------ DATA TO EXAMINE

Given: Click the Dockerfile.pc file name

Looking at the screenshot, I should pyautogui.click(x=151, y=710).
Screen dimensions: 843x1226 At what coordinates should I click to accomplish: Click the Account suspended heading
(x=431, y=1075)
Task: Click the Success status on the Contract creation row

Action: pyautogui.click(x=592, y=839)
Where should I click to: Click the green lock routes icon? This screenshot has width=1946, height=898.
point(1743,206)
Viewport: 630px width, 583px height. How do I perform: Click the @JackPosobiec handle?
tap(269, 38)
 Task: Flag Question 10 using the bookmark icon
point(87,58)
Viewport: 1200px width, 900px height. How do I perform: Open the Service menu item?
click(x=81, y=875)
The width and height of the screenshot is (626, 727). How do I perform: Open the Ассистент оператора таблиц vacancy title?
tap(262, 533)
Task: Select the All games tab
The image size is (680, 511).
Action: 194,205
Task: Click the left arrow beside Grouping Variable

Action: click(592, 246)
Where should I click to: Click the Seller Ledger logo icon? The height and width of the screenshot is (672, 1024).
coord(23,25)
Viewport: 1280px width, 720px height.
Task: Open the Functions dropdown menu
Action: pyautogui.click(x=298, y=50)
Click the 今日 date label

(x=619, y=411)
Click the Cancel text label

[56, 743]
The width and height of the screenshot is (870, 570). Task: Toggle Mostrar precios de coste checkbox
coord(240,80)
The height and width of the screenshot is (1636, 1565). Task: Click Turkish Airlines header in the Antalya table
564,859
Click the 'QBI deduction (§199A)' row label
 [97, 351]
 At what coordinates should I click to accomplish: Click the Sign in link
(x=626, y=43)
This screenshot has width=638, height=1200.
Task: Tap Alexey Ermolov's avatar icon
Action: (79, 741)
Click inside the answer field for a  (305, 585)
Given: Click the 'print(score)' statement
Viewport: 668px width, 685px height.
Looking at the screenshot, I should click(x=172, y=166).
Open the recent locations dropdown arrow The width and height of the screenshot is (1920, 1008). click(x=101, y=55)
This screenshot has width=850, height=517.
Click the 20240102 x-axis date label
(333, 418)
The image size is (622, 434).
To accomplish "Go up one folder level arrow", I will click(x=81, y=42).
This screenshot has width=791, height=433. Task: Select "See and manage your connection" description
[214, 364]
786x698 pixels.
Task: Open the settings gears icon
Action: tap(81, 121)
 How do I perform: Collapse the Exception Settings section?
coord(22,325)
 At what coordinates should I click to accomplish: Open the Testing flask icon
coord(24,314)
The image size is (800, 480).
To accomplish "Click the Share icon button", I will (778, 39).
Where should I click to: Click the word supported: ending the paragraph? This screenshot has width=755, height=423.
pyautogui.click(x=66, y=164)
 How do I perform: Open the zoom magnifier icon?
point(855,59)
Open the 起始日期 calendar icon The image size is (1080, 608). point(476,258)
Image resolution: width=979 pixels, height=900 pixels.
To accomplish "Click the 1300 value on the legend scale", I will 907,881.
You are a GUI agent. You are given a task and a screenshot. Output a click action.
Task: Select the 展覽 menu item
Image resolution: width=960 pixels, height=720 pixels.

------------

Everything from the line with "You are a GUI" through the last line of the data above, please return word for word, and no other line.

[TASK RESULT]:
You are a GUI agent. You are given a task and a screenshot. Output a click action.
Task: Select the 展覽 menu item
Image resolution: width=960 pixels, height=720 pixels.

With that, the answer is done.